Fertility charity defends running IVF lottery game

THE founder of a British charity that offers support to childless couples and people struggling to start a family has defended a new lottery game which offers a prize of €28,000 in fertility treatments.

Fertility charity defends running IVF lottery game

Camille Strachan, of the To Hatch charity, said the new lottery would help people who cannot afford to attend private fertility treatment clinics in areas where IVF has been axed from the British National Health Service (NHS).

“The cuts in the NHS are going to get worse, not better, and every month that goes by is a problem for somebody who is hoping to conceive.

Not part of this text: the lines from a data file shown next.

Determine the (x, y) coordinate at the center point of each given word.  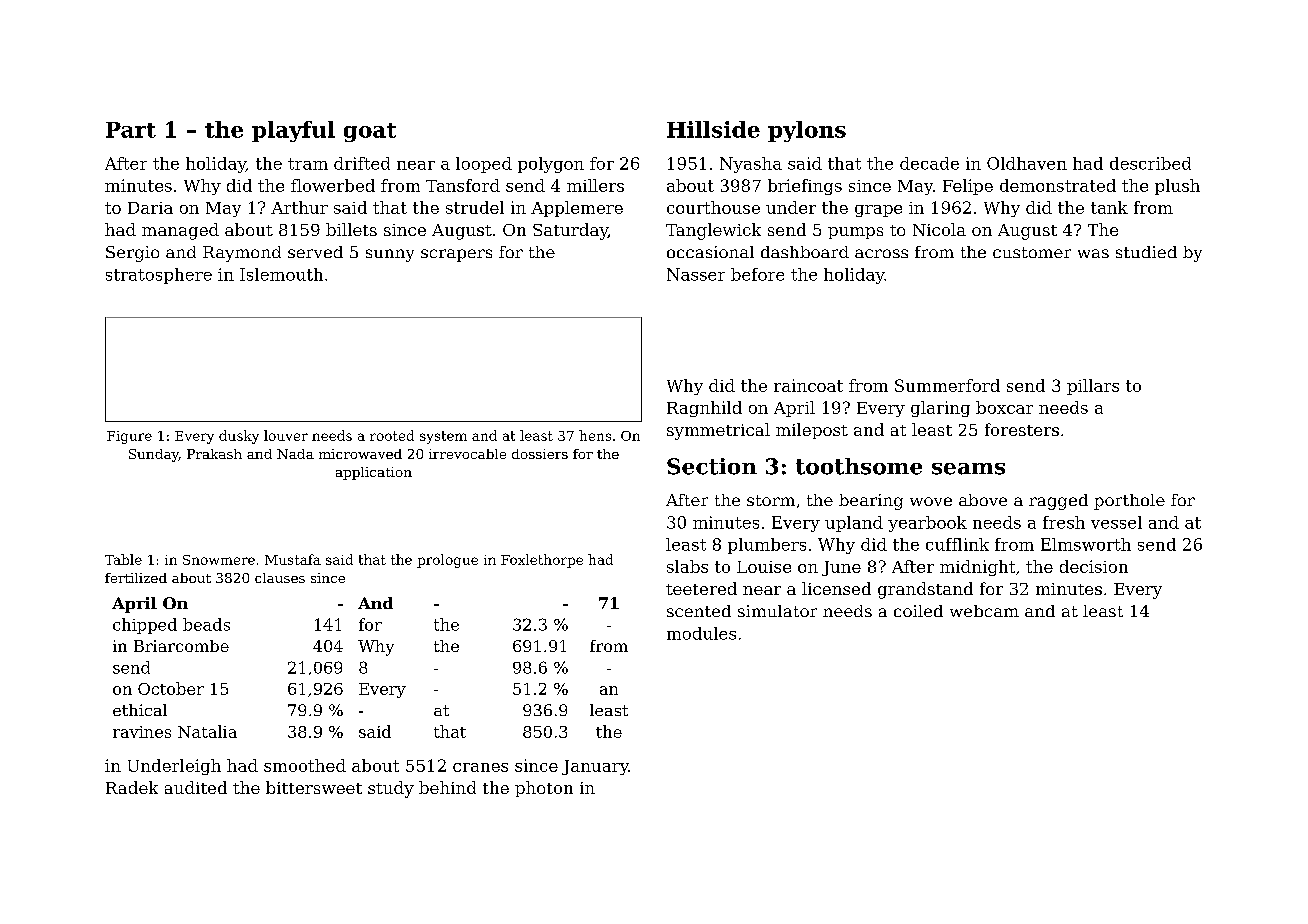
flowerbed (333, 185)
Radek (132, 787)
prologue (447, 561)
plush (1177, 187)
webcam (984, 611)
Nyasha (751, 165)
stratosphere (159, 276)
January (595, 767)
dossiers (540, 454)
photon (544, 789)
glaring (940, 409)
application (374, 473)
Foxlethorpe (542, 561)
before (757, 274)
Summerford (947, 385)
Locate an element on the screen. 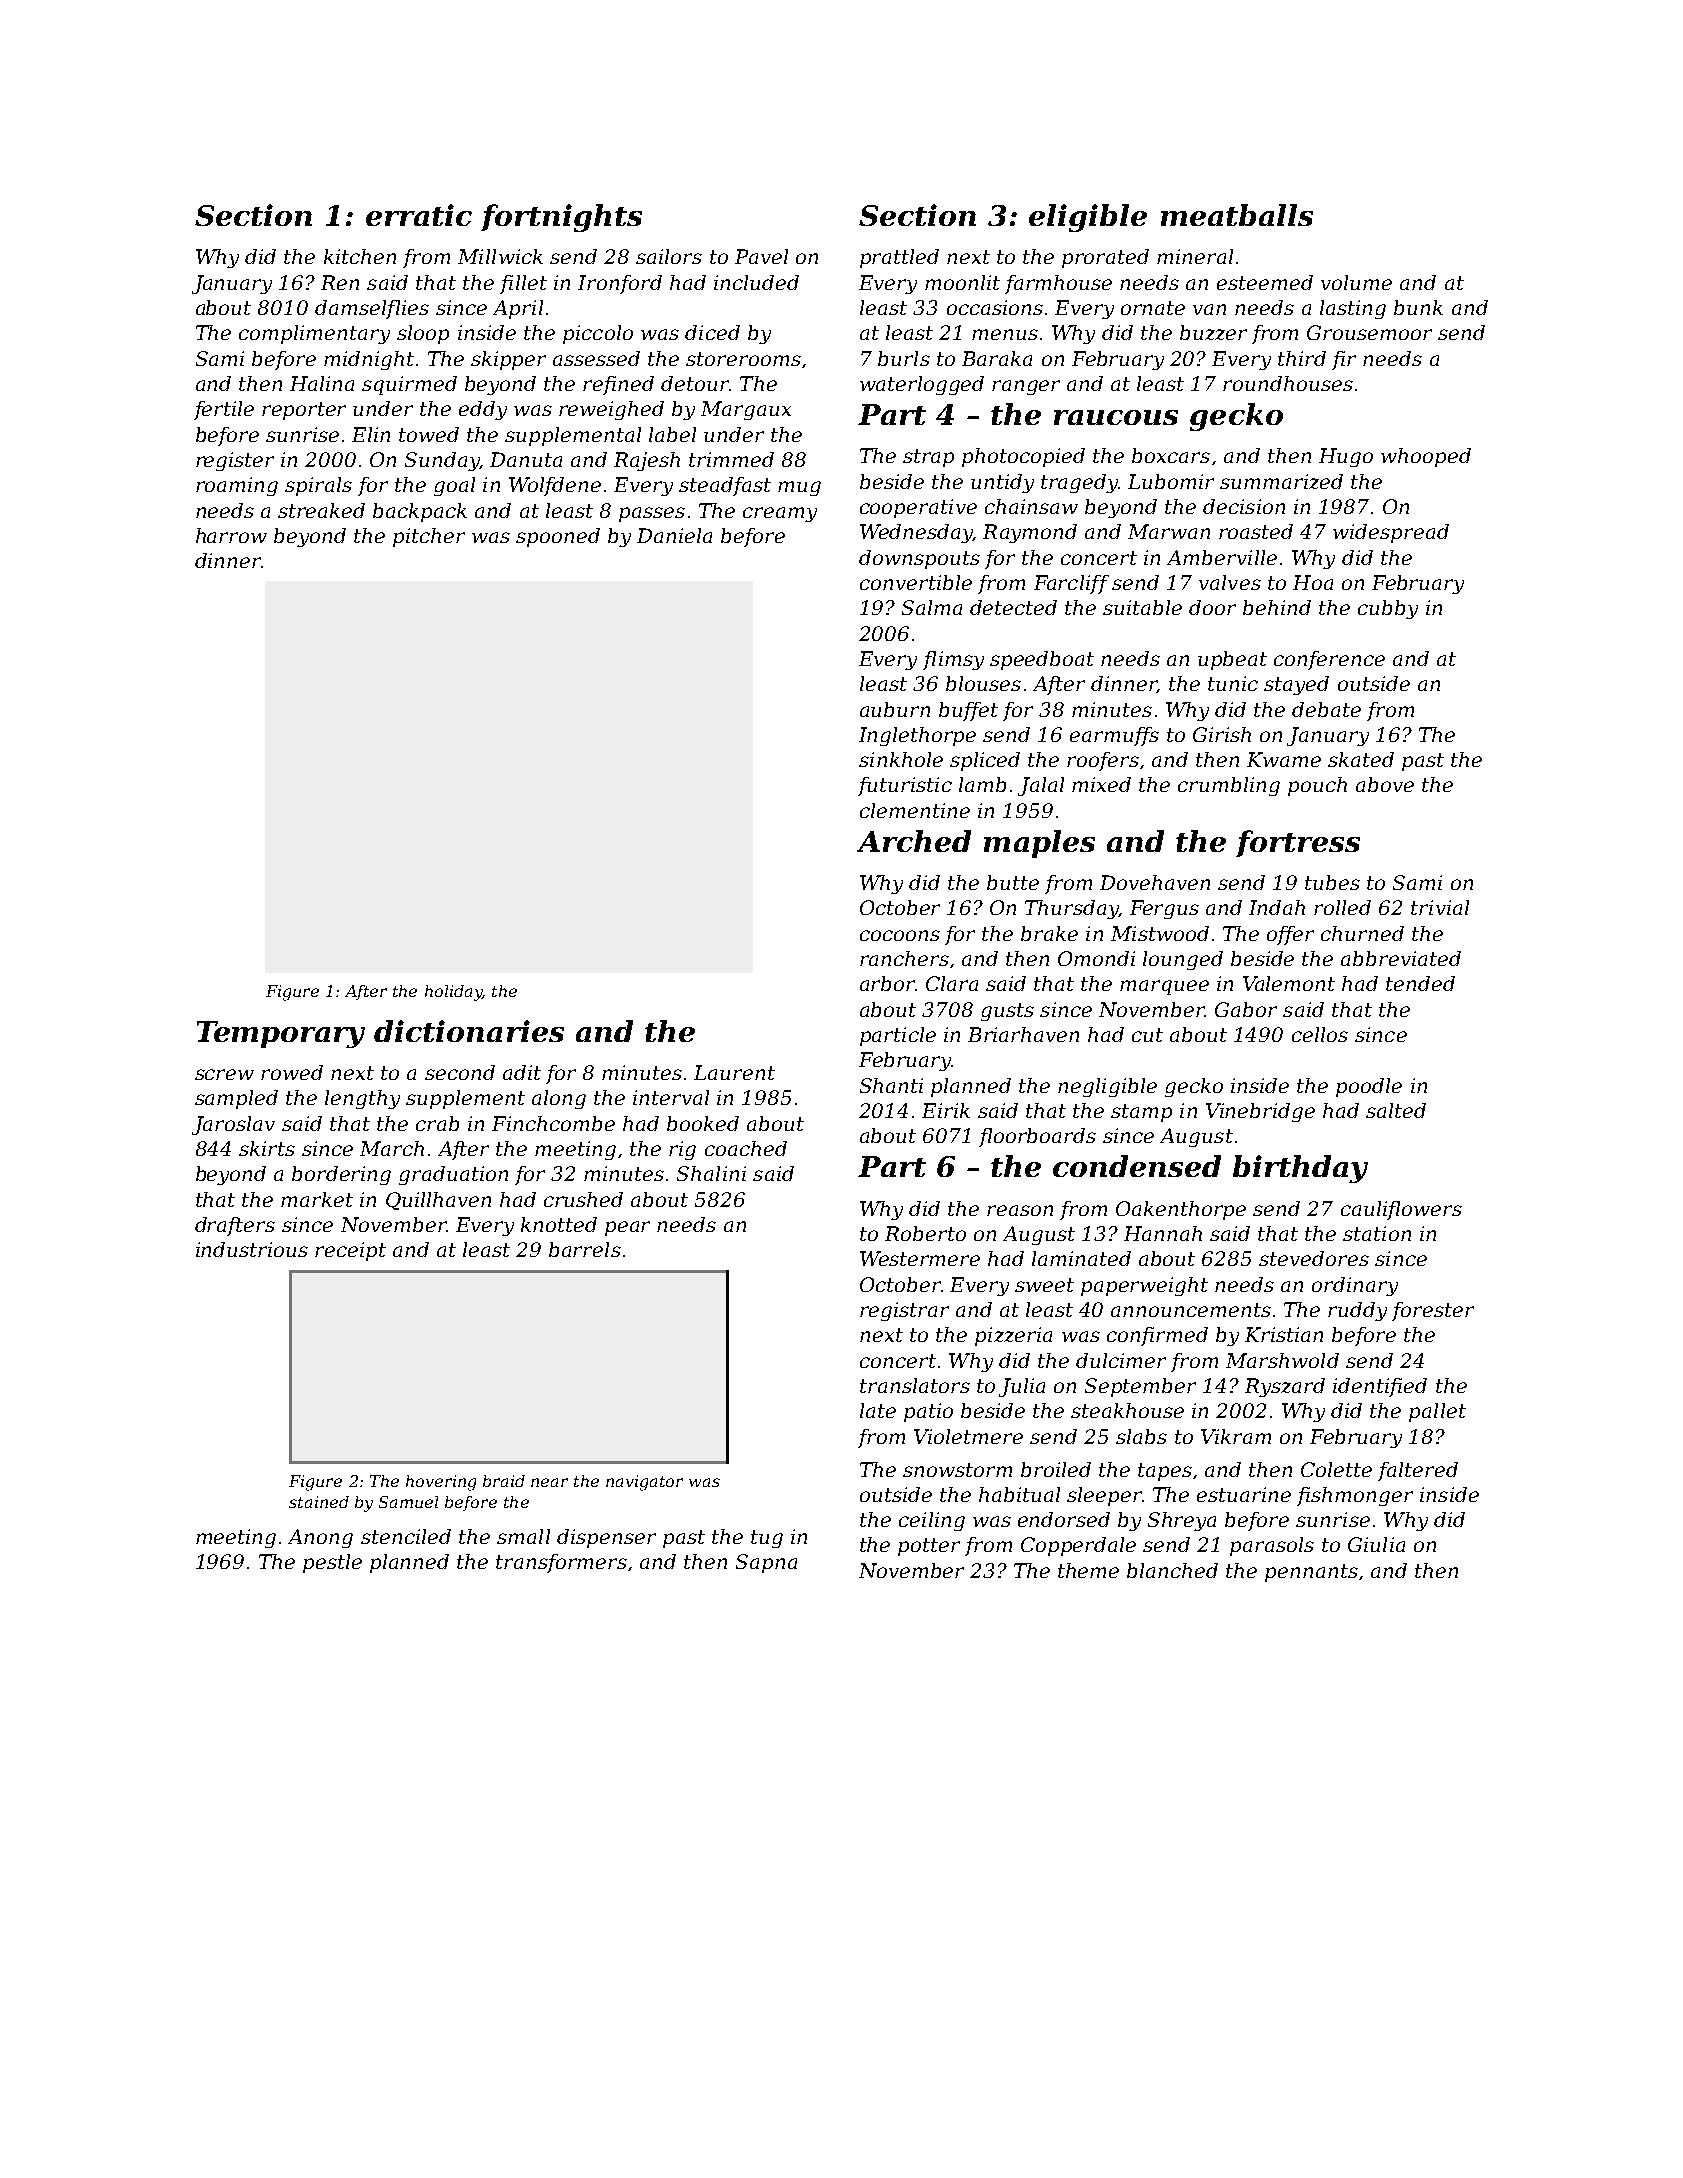  arbor is located at coordinates (887, 983).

I know because I have been through it myself,” she said. “If I didn’t think this was right, I wouldn’t have launched it.”

The game will launch on July 30 with each £20 (€22.35) ticket offering a chance to win £25,000 of fertility treatment from a choice of five private clinics.

Single people and gay people will be eligible for the lottery along with couples hoping to conceive, Ms Strachan said.

She said there would be no bar on age as long as a winner fulfilled clinical guidelines.

The money will be used to pay for one cycle of IVF along with complementary therapy, accommodation and travel costs.

Where IVF is not suitable, winners could be offered donor eggs, reproductive surgery or surrogate birth.

If a single man or woman won, they could be provided with donor sperm, or a surrogate mother and donor embryo.

Josephine Quintavalle, of the group Comment on Reproductive Ethics, described the development as “horrifying”.

“The more one looks at it, the more one is horrified,” she said.

“If you look at the claims that are being made, if you won and you were not eligible for IVF, they will offer surrogate motherhood, embryos and eggs, so they are actually involving other parties as well. I do not see how they could have got this past the Gambling Commission.”

She said she backed the idea of tackling infertility in Britain through awareness campaigns about the impact of age, nutrition and weight on the chances of conceiving.

A British Gambling Commission spokesman said: “We have licensed them. We don’t comment on individual cases but in terms of the licence, obviously they have met all our requirements in terms of the conditions for a society lottery.”